■ **Task to carry out**:
In the data below, find the line with "Where should I" and output it along with every later line, exactly, but not the pictures.

------ Exercise data

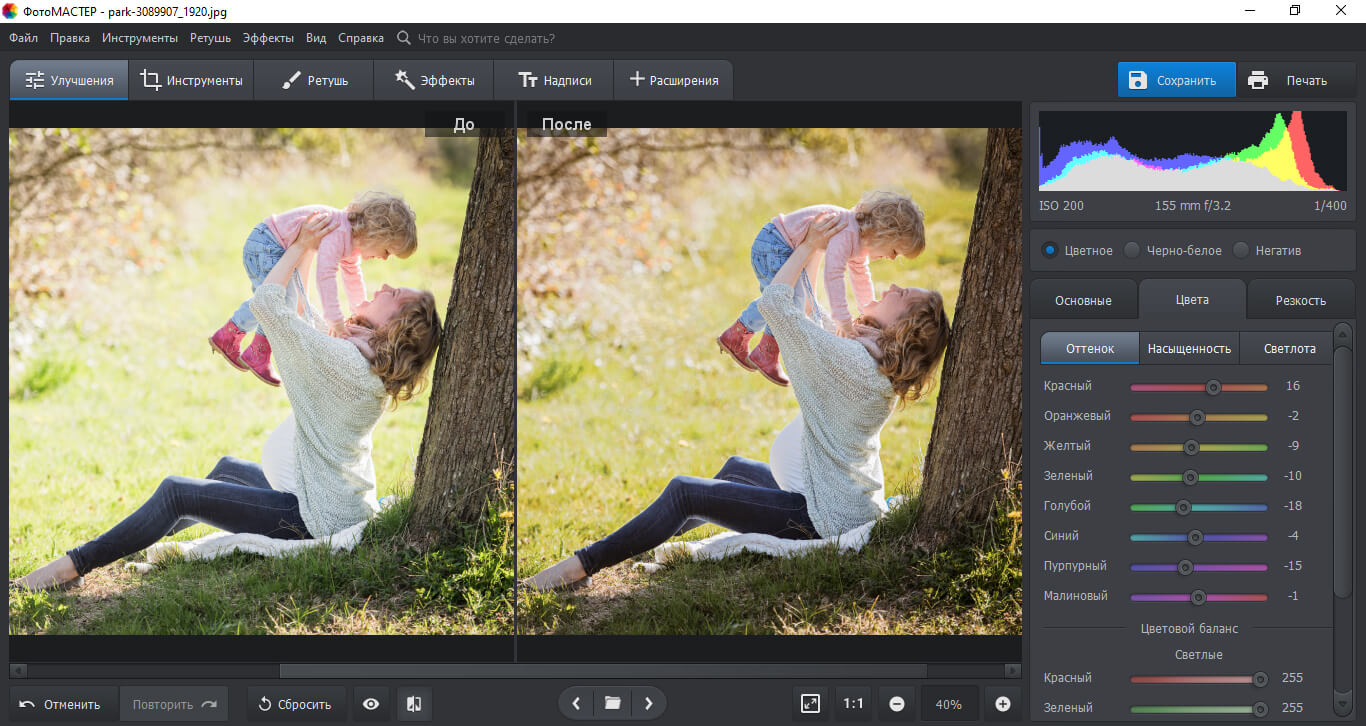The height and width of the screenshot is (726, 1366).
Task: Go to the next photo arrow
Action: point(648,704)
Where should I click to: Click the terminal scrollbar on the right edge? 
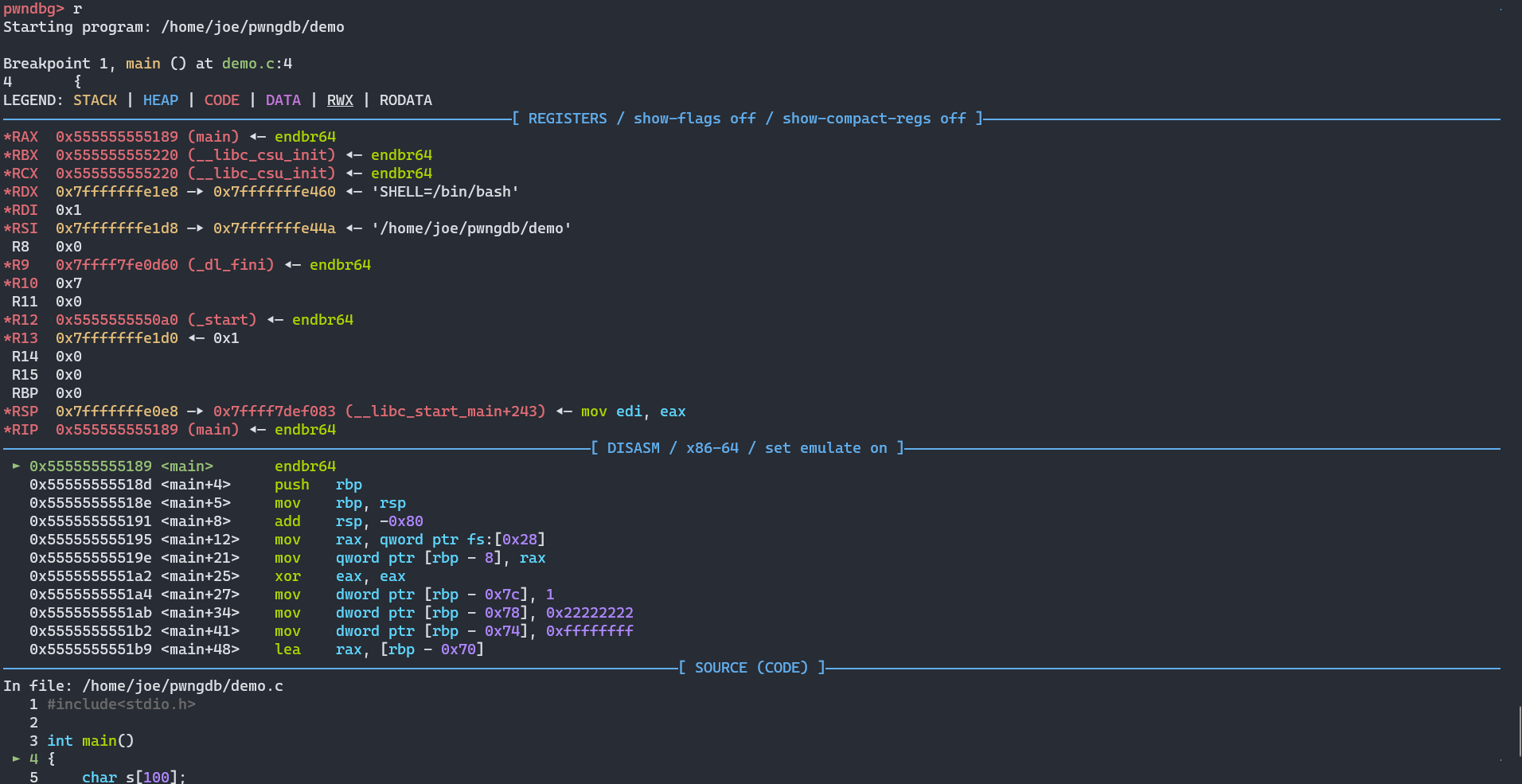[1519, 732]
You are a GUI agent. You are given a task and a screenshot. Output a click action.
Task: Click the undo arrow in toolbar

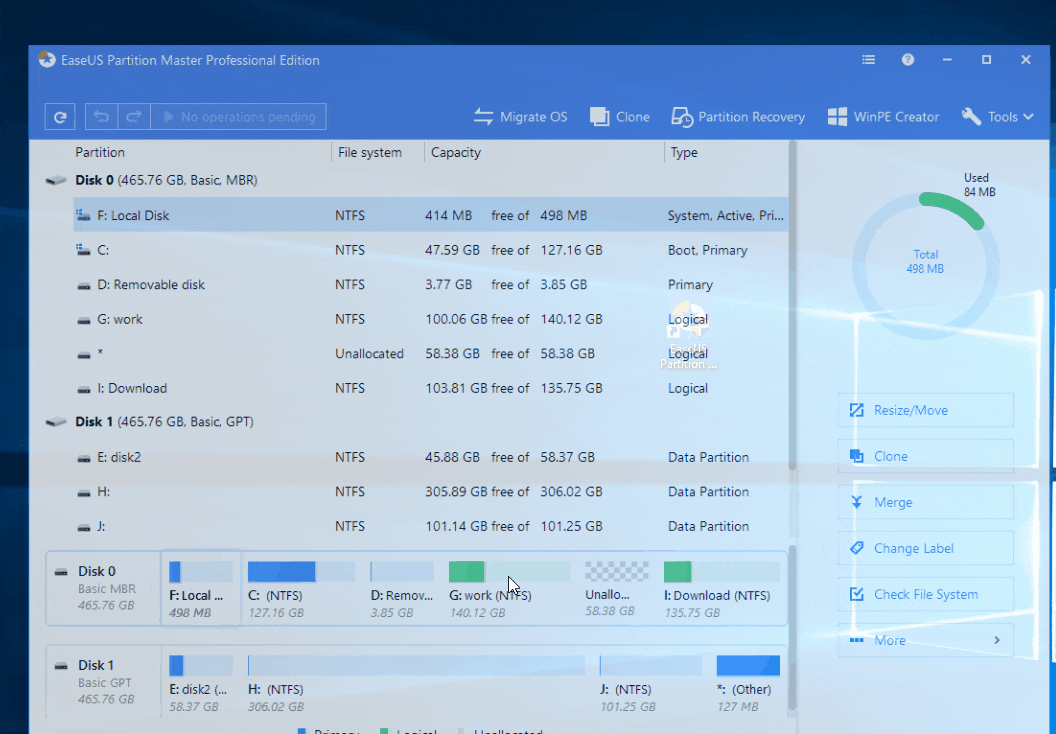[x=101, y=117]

------------

■ **Your solution**:
Where should I click to: Click the terminal scrollbar on the right edge? 
[1519, 732]
You are a GUI agent. You are given a task and a screenshot. Output a click action.
Task: Click the undo arrow in toolbar

[x=101, y=117]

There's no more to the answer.